Shock and Awe – Bang and Whimper!
Large scale community engagement doing all the right things and then no tangible response from the local authority.  I have seen a series of these recently and this is a fatal error made by some local authorities. A consultation event where a strong response had been made across the community on the need for better public realm, and improved cycling and pedestrian facilities resulted in no action.  The authority did nothing with this feedback apart from produce a few booklets - the approach of both planning and transport teams was to put it mildly non-existent.  This weakens the credibility of both the authority and the positive engagement.  Sometimes big issues are raised by communities but it is vitally important to go back with some kind of response.  Be honest say it is a big issue you were not prepared for and give the community some indication of a response and action that might follow.
Don’t call us we’ll call you.
This feeds on from the previous issue and still affects many consultations.  It is the inability of many local authorities to give feedback on engagement once it’s done.  Some now do a consultation summary but often it’s a set of standard responses with no real meaning.  It is vital that following engagement that a conversation is struck up.  Nothing annoys communities more than no response.  Communities are extremely intelligent and intuitive and aware of how the world works – in some cases more so than the local authority.  Make sure you come back and tell them what you are doing.  They know that nobody has got endless resources but they know you have some - so tell them what and let them help you work on the priorities.
One Man and His Dog
A brief and final point for the scheme or issue generated by an individual resident with a specific personal complaint.
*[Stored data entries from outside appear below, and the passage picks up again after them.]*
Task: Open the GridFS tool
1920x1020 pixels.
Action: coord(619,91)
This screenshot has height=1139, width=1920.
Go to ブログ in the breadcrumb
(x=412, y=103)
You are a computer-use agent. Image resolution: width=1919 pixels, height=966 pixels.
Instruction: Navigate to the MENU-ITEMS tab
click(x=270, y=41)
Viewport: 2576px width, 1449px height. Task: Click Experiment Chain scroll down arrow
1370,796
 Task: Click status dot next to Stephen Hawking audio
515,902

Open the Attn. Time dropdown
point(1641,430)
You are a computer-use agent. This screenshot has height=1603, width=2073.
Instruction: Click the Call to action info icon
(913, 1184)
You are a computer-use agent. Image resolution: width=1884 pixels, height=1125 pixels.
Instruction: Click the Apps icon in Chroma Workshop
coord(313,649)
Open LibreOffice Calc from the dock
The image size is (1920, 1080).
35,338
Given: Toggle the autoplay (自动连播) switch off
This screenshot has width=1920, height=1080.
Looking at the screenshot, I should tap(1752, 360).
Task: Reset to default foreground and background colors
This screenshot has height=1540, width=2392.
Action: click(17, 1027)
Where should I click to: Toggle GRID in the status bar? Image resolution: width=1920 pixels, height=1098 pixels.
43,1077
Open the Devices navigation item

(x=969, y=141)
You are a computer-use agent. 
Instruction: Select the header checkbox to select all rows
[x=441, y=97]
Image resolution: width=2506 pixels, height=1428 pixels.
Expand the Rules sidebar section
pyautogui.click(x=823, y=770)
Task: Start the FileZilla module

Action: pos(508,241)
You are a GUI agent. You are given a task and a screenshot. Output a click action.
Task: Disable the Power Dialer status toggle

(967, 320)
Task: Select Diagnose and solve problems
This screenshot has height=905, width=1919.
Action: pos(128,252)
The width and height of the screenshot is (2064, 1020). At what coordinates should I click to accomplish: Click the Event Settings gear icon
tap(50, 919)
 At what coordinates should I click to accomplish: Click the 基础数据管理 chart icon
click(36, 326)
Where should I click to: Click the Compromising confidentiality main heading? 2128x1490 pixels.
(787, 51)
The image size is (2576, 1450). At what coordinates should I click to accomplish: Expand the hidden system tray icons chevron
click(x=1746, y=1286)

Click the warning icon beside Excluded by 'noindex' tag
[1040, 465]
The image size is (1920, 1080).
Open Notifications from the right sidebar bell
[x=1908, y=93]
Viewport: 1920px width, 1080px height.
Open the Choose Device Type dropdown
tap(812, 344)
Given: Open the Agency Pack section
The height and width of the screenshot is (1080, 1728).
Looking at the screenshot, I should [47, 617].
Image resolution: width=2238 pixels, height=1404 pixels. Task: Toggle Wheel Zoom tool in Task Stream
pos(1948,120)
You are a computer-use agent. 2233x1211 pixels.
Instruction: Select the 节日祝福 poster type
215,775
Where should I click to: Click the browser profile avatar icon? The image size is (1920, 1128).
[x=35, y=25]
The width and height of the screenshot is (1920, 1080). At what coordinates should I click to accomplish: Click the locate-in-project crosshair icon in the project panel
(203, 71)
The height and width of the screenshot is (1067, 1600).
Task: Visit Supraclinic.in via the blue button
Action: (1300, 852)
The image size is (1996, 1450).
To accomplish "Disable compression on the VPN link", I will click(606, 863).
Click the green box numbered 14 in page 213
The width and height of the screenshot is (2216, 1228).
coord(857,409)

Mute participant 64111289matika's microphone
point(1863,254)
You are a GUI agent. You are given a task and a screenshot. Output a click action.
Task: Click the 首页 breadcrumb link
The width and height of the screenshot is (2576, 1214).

This is often someone with the ear of the local councillor or a vocal local, who generates a large expenditure of officer time and sometimes resources in a personal compliant or issue.  In isolation this is not this is not too much of an problem but I have seen thousands of pounds wasted across a district or area on a number of these schemes where small individual complaints with little wider community benefit have been progressed by officers unwilling to provide local members with a strategic community view or perspective.
This has been born out of frustration over the years but at the core of this blog is a plea that we should all be aiming higher and wider in the aim to deliver better community engagement. Those of us who work in the world of place shaping are very privileged and owe it to those communities affected to do better and more.
I realise there are many more and I could possible write a small book on all the issues that this subject raises.  With this in mind I would welcome your thoughts on this post whether you are in local authority, work for a developer or in a community trying to work with it.
If I get some more thoughts I will definitely update this blog.